I never came across something like that. A Chatstorage.sqlite that triggers the bug would be really useful to undestand what is going on.
lfcnassif
commented
3 years ago
- Internal parser: still missing some chats as explained
@gis-msouza just to confirm, are those missing messages or chats flagged as deleted in external parser output?
gisms
commented
3 years ago apologies for the delay.
cellebrite did not bring deletion information. The chat is not marked as deleted. But, I managed to confront in reality and is without the messages.
For greater visualization of the scenario, just out of curiosity, I took a look at ChatStorage, there is an entry in ZWACHATSESSION with reference to the contact who sent the conversations.
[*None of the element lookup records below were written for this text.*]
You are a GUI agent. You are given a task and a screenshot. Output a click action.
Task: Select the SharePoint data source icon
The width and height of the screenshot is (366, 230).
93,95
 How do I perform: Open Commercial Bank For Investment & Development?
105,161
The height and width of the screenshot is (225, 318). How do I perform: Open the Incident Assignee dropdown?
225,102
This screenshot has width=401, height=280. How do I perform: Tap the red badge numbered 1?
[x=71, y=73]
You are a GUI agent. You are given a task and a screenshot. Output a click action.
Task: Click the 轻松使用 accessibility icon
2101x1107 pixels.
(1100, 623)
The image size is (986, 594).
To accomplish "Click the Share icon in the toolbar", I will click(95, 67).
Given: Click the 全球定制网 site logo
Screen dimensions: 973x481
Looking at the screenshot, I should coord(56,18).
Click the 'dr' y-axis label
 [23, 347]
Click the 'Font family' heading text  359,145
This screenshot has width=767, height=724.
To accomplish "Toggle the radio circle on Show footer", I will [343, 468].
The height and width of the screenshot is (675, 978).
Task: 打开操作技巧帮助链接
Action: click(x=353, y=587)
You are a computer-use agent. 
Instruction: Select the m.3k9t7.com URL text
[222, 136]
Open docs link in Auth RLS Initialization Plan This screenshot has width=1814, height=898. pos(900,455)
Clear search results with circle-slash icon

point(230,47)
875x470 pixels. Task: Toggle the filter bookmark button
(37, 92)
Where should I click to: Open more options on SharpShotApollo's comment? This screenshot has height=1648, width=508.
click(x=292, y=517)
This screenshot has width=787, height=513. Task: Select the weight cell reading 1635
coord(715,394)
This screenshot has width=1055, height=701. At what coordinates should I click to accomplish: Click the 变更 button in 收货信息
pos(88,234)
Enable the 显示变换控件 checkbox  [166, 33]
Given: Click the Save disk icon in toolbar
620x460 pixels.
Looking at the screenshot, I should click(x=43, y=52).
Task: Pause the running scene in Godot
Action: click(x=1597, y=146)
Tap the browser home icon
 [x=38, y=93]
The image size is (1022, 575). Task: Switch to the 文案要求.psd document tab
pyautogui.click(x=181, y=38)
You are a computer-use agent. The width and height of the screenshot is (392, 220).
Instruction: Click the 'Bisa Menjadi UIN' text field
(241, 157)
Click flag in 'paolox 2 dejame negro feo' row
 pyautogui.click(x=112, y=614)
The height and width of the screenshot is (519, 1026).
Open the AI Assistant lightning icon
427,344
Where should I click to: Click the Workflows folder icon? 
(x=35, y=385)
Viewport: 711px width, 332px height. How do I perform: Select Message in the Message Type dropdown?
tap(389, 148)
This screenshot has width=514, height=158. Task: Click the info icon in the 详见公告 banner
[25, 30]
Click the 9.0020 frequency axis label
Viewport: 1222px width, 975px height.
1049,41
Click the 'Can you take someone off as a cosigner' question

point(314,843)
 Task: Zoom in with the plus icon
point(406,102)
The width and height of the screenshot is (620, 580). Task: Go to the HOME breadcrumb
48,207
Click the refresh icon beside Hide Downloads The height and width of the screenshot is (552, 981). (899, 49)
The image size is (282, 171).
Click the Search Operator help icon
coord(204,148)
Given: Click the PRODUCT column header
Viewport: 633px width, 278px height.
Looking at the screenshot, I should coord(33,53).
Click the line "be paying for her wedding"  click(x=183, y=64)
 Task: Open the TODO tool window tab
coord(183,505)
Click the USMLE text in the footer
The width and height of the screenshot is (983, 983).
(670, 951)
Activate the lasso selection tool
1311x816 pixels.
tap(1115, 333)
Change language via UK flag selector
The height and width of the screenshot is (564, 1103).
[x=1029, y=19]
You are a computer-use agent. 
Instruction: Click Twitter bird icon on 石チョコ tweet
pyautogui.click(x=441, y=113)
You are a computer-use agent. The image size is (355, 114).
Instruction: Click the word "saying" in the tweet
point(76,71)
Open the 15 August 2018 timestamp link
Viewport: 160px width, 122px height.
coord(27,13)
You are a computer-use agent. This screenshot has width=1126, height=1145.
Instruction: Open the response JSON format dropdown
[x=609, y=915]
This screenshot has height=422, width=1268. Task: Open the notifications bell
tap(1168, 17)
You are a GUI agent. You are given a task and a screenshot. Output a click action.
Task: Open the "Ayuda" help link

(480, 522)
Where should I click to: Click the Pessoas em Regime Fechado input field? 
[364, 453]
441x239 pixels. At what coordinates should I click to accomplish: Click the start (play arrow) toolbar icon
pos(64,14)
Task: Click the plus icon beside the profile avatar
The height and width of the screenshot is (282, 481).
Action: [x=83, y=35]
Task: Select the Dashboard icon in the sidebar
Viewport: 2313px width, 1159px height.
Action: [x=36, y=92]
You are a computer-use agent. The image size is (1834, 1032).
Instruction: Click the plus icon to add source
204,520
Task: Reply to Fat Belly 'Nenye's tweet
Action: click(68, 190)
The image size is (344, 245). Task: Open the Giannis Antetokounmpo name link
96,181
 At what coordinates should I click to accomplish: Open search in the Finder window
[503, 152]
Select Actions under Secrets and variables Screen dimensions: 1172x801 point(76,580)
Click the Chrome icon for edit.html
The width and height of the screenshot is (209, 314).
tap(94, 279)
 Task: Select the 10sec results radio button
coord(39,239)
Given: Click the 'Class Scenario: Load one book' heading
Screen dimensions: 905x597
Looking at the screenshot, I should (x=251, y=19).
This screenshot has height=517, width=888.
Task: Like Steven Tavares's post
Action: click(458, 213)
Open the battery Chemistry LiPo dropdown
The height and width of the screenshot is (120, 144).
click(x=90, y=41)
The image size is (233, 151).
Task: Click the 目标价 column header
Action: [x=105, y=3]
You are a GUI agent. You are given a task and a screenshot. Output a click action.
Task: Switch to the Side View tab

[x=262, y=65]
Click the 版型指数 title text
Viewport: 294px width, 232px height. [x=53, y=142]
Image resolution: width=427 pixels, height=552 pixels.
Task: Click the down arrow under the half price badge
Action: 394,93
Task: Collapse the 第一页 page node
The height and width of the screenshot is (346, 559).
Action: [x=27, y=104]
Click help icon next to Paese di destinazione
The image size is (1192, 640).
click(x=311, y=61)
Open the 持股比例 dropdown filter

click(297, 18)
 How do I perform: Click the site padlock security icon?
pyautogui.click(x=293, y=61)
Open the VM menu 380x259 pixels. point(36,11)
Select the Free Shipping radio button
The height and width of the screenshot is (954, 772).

There are the messages entries in the ZWAMESSAGE, but no reference to the contact who sent them, ZFROMJID status@broadcast.
In ZWAMEDIAITEM, the fields ZMEDIAURL and ZXMPPTHMBPATH and ZMETADATA are filled in and in fact only the thumbs are are available in the ufdr.
lfcnassif
commented
3 years ago There are the messages entries in the ZWAMESSAGE, but no reference to the contact who sent them, ZFROMJID status@broadcast
This is a good tip. Please keep this Chatstorage.sqlite so you could help us to test a possible future solution to this if you cannot share the database privately.
@fmpfeifer if you have time (or not) to take a look at this in the near future, please let me know.
gisms
commented
3 years ago Yes it is possible for me to test again any time. Let me know.
Ps: sorry i closed by mistake.
fmpfeifer
commented
3 years ago I think I can take a look at it in a few days. I think that this status@broadcast is used for the whatsapp status messages, and as far as I can remember, we are not decoding those messages yet.
lfcnassif
commented
3 years ago @gis-msouza could you confirm the missing messages refer just to status changes? What thumbs are available in the UFDR? Contact thumbs or some thumb referenced by the missing messages?
gisms
commented
3 years ago yes, they are chats with id filled in with phone@status. so that's the reason. the images are not contact thumbs, thumbs from random images posted i think.
lfcnassif
commented
3 years ago I still didn't understand how the images are related with missing status changes, could you describe with more detail as we don't have your database?
If there is some issue here beyond status messages not supported, maybe it won't be possible to fix it without a sample database to reproduce the issue.
gisms
commented
3 years ago I will send you an email.
gisms
commented
3 years ago Final enhancement identified:
Today the items explained below are included in Cellebrite as whatsapp "chats" and are not being decoded by the IPED internal parser:
a) "chats" created from images posted by contacts in the "Status" functionality of whatsapp (similar to instagram stories). The previewed images can be seen in a larger way, the ones that were not previewed exist only in thumbnails. In the ZWACHATSESSIONS table there are 2 different entries for the same contact, one for status (phone@status) and another for normal conversation (phone@s.whastapp.net) -- in cases where both exist for a particular contact.
b) Change in a contact's profile, such as change in profile picture, appear on cellebrite as a chat, without any message and the conversation has only 01 participant.
It doesn't seem to us that treating both items as chats is the best solution, but that's how Cellebrit does today.
lfcnassif
commented
3 years ago Thanks @gisms for your detailed investigation. I also don't think status and profile changes should be shown as chats (like done by Cellebrite software). But we could decode that info and show in another way...
I'm indexing some .ufdr files, so far only iphones, and I've noticed less conversations coming up on iped. I didn't get to analyze it in depth, but in general it seems to me that the missing conversations are those that only have media attached, or a link sent, without any text input, without even that standard system text input. Did you experience something similar?